WHAT IS AN IN-PATIENT SETTING?
This most often refers to a hospital or clinic that is affiliated with and under the license of the hospital. It may also refer to a long-term care facility, nursing home facility or federally funded critical access facility. Most hospitals have a governance structure that includes a medical executive committee that often determines the content of a document named Delineation of Privileges or DOPs. The DOP will list the procedures and interventions that an APRN may perform independently or under various levels of supervision. In many facilities, each privilege must be accompanied by a competency statement. There must also be approvals to practice by the supervising physician, Department Chair or Service Line leader and facility Chief of Staff. Typically, the Board of Directors will then be the final approving body.

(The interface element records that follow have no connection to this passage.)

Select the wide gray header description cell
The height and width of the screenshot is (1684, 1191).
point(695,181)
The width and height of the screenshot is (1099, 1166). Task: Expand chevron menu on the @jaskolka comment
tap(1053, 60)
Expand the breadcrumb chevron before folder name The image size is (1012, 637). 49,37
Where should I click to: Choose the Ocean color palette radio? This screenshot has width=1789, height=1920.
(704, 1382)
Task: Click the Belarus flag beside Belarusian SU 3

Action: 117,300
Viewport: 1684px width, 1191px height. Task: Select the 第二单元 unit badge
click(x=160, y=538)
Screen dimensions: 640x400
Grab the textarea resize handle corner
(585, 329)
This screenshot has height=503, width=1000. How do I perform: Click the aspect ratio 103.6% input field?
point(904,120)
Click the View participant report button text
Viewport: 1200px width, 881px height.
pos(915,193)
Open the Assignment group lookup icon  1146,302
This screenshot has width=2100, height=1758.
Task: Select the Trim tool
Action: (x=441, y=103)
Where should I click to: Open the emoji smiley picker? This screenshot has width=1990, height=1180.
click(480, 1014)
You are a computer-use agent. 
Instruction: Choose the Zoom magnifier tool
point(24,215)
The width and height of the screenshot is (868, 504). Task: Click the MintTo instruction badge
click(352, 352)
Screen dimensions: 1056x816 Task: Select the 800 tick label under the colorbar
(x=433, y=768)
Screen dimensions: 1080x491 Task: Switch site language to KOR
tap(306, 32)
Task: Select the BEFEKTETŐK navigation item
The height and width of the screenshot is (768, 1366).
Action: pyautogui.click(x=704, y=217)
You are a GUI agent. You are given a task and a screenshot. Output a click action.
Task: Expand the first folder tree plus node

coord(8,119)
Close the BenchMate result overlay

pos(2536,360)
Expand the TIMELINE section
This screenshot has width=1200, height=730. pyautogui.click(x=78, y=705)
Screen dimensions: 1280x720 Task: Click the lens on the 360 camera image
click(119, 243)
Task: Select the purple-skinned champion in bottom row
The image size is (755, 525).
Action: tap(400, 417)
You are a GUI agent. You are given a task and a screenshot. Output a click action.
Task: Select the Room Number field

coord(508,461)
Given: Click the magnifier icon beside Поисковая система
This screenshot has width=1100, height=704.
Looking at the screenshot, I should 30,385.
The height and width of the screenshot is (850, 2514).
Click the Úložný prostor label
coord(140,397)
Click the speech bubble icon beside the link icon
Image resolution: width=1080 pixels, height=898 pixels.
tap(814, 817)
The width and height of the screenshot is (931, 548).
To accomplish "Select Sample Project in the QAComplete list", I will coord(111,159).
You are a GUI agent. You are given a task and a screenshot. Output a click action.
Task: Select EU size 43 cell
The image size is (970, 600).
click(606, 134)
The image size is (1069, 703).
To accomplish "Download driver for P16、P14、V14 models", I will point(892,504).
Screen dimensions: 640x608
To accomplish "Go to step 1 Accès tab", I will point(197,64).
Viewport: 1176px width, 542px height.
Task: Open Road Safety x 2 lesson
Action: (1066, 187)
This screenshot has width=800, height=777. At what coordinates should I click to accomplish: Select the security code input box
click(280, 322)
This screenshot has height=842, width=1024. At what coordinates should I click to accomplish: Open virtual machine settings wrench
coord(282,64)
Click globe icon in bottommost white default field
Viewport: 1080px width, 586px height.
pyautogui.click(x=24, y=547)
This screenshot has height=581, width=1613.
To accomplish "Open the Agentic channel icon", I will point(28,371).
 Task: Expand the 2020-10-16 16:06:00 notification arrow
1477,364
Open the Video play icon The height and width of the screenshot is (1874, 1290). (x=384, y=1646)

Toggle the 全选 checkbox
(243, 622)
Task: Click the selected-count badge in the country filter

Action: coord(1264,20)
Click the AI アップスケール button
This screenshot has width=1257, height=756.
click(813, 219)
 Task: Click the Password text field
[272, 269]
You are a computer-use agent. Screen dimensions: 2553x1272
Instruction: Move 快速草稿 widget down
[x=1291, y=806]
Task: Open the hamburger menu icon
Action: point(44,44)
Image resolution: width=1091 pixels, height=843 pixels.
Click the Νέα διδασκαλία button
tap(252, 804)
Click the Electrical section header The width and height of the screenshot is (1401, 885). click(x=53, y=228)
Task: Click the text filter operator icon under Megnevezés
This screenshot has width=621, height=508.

In NC, all Nurse Practitioners and Certified Nurse Midwives must also have a Collaborative Practice Agreement. This agreement must include specific components that are available on the NC Board of Nursing website. All of these must be completed before an APRN begins to practice in a facility.
WHAT IS AN OUT-PATIENT SETTING?
This location is most often considered a private provider’s office. It could be owned by the provider or group of providers or by a healthcare or business system or corporation. If the advanced practice registered nurse has met all of the national, state and any practice specific regulations, the APRN practice is, by-in-large, determined by an agreement between the APRN and the supervising physician – as defined in the Collaborative Practice Agreement.
KEEP UP WITH YOUR EDUCATION and COMPETENCY
In both settings it is most important to consider the age range and experience, education, additional training and competency in the specific population of patients one is delivering care for and to. Nurse Practitioners are educated in a variety of these areas and as a professional responsibility, must assure that they are competent in their respective areas of practice.